■ **Exercise task 1**: List every username that heads a post in the forum thread about ham below.
■ **Exercise task 2**: In the ham thread below, what does SeniorSitizen give as the historical weight for slaughtering hogs?
■ **Exercise task 3**: Write the next part of the forum thread about ham below, picking up right after its final line.

■ **Selection**:
▶
# Ham help



## Startingover (Apr 18, 2012)

Haven’t cooked or ordered ham for 15 yrs 

For 3 adults just ordered 6# bone in honey baked ham. I want leftovers. 
But I don’t want to be eating this ham the rest of my life. Googling size Im thinking it may be too big but not sure I have option of choosing one 1 lb smaller.


----------



## SeniorSitizen (Sep 10, 2012)

Startingover said:


> Haven’t cooked or ordered ham for 15 yrs
> 
> For 3 adults just ordered 6# bone in honey baked ham. I want leftovers.
> But I don’t want to be eating this ham the rest of my life. Googling size Im thinking it may be too big but not sure I have option of choosing one 1 lb smaller.


 ****************************************************
The historical weight to slaughter hogs is 250-270 lbs. that usually render whole hams in the 12# plus range. With that info., I suspect you may have ordered a *half ham*. If it is a half, let's hope it was a butt portion rather than the shank portion.


Here at SandburRanch we usually purchase whole spiral sliced hams and freeze some slices individually and some 3-4 slices per package for groups of people if necessary but place each slice between wax paper for easy removal without thawing the complete packet. 



We don't pay the prices I'm seeing on this link.:biggrin2: About a buck 0.69 is our price. But I suppose we're fortunate and possibly somewhat spoiled that our small town grocer will custom cut anything we want or order it.


https://www.google.com/search?q=hal...nAhUNbq0KHUhIA6IQsxh6BAgNECs&biw=1143&bih=685


EDIT EDIT:
Bout forgot bout the shank end when slices aren't much available there. That bone / meat is frozen for a pot of beans with cornbread when deemed necessary.


----------



## Colbyt (Jan 27, 2014)

Depends on the bone size whether you have a lot extra or not.


We always have extra and freeze it in small packages for sandwiches later on. Even in plain old freezer bags it will keep for a year.


----------



## Bud9051 (Nov 11, 2015)
◀
■ **Dataset rows**:
▶
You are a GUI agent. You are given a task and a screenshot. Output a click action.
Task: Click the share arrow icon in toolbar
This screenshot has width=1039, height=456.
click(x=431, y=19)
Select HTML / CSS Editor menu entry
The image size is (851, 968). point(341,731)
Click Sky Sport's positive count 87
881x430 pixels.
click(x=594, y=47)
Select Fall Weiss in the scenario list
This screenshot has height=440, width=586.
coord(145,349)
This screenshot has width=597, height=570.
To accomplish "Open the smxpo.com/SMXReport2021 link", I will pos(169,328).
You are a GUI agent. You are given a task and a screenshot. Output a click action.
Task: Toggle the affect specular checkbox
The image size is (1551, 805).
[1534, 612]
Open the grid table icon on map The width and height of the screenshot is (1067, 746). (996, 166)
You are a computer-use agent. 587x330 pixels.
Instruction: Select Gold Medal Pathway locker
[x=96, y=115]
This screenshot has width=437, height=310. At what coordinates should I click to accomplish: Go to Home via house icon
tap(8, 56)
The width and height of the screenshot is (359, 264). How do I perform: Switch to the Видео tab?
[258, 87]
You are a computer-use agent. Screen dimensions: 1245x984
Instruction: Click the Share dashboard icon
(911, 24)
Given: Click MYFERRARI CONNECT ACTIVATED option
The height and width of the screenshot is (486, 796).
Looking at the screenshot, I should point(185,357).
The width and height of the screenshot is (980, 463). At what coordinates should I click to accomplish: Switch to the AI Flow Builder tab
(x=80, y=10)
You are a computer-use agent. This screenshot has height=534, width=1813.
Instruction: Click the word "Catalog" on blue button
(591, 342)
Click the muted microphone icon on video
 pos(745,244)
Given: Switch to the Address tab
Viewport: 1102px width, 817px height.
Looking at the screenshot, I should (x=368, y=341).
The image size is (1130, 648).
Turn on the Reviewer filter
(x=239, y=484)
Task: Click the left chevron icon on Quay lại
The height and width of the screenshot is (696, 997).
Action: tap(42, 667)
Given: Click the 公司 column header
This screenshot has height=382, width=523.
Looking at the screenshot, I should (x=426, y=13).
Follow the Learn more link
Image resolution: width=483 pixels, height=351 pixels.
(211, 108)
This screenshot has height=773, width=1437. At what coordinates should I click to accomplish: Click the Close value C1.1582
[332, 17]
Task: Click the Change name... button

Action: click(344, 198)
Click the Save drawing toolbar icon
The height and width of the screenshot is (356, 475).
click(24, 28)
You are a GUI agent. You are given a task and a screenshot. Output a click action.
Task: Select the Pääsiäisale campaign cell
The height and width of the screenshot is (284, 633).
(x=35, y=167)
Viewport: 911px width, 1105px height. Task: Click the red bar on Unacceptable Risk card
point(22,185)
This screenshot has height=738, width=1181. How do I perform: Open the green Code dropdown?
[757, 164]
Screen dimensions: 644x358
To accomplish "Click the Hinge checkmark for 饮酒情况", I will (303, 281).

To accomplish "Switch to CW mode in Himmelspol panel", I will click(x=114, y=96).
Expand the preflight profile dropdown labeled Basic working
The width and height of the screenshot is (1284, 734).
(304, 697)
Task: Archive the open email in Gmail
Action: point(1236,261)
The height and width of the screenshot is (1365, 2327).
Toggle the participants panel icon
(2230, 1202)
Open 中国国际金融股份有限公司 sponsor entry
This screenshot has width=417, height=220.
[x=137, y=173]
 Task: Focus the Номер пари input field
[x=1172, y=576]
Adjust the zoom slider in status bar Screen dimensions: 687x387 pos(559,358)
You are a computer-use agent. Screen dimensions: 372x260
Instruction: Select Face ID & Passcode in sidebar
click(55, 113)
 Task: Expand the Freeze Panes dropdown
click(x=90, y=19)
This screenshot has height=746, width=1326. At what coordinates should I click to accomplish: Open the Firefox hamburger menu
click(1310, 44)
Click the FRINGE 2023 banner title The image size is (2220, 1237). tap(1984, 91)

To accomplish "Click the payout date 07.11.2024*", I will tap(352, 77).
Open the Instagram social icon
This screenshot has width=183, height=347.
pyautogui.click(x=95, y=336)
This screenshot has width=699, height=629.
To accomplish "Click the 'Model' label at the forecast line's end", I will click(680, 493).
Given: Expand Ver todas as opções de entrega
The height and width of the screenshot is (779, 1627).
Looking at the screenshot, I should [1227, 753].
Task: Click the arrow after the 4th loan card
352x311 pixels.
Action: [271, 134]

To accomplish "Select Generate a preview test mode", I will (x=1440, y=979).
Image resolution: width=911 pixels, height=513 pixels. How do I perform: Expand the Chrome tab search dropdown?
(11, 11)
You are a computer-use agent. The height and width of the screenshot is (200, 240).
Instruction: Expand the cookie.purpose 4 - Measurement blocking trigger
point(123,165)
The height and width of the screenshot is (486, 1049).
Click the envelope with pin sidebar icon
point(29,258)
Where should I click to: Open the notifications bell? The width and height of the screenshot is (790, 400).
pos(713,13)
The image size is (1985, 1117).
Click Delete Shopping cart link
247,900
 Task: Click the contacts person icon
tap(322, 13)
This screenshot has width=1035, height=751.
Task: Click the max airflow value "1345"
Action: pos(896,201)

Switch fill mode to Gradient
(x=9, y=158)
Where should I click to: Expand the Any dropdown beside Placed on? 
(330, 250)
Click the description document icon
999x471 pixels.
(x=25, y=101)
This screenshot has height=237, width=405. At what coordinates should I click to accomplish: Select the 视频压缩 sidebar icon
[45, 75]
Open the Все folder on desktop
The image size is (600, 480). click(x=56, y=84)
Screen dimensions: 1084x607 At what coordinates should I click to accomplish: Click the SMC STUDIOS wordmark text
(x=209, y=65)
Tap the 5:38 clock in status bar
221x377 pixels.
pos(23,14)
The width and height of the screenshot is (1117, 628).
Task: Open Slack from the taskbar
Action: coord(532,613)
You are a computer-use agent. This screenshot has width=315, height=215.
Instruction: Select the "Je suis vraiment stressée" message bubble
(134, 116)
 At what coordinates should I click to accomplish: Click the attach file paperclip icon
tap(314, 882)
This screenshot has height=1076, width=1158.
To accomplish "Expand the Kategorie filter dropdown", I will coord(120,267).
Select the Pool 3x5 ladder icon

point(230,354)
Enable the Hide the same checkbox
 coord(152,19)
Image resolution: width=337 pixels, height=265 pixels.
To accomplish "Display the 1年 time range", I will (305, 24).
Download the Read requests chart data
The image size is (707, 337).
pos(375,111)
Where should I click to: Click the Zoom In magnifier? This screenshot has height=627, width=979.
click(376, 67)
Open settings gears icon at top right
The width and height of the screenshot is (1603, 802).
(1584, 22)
◀
■ **Output 1**: Startingover, SeniorSitizen, Colbyt, Bud9051

■ **Output 2**: 250-270 lbs.

■ **Output 3**:
IMO, that should be fine. I'm guessing it is already cooked so basically heat and serve but even that will produce some shrinkage. In the end a nice bone, some carrots, and some meat makes a great pea soup.

Bud


----------



## wooleybooger (Feb 23, 2019)

I usually buy fresh (uncured) picnic shanks and either have them cut to 3/4" thick steaks or just cook whole for shredded pork to can. There will be 9 or 10 slices from the shank. One can go for beans etc. Wife usually get 2 meals from a steak, I mostly eat one per meal so can be maybe 7 meals from it. Grill them with whatever rub you use for pork. Tasty.

We don't buy honey baked hams anymore.


----------



## Startingover (Apr 18, 2012)

Price will be $53 but these are my best childhood friends an they've done so much for me and this ham will save me so much time. I’ll be at work but they’ll have plenty in fridge to eat. 

Senior, i can’t thank you cause there are ads covering edge of your post and the word thanks. But thanks 

Didn’t know so many people froze ham. Thought my mom said 40 yrs ago you couldn’t freeze ham. Maybe she meant in her little frosted freezer.


----------



## SeniorSitizen (Sep 10, 2012)

Start and her friends deserve the best. Enjoy your many years of friendship.


----------



## Startingover (Apr 18, 2012)

Hes a retired GC an always wants to do things here. A couple of things I’d like is a floor length mirror on my bedroom wall. I was afraid I’d break it or not anchor properly. The other thing is I have a redwood swing on a frame and wish it hung from porch ceiling to swing better. 

And my door peep hole is original 37 yrs old an too small for good visibility. My last house had a wide view. Its a steel door an I never bothered with it.


----------



## SeniorSitizen (Sep 10, 2012)

Startingover said:


> Hes a retired GC an always wants to do things here. A couple of things I’d like is a floor length mirror on my bedroom wall. I was afraid I’d break it or not anchor properly. The other thing is I have a redwood swing on a frame and wish it hung from porch ceiling to swing better.
> 
> And my door peep hole is original 37 yrs old an too small for good visibility. My last house had a wide view. Its a steel door an I never bothered with it.



Would it be out of the question to opt for a camera rather than using the peep hole. I can't recommend one in particular but a basic without being connected to alarm systems etc. may now be affordable just for viewing.


EDIT: could you mention all these folks swinging by SandburRanch on their way home. We have a few projects to occupy the GC's time and we feed well.


----------



## Startingover (Apr 18, 2012)

I’d get a doorbell camera if it showed my mailbox. But a shrub I like is in the way.


----------



## Startingover (Apr 18, 2012)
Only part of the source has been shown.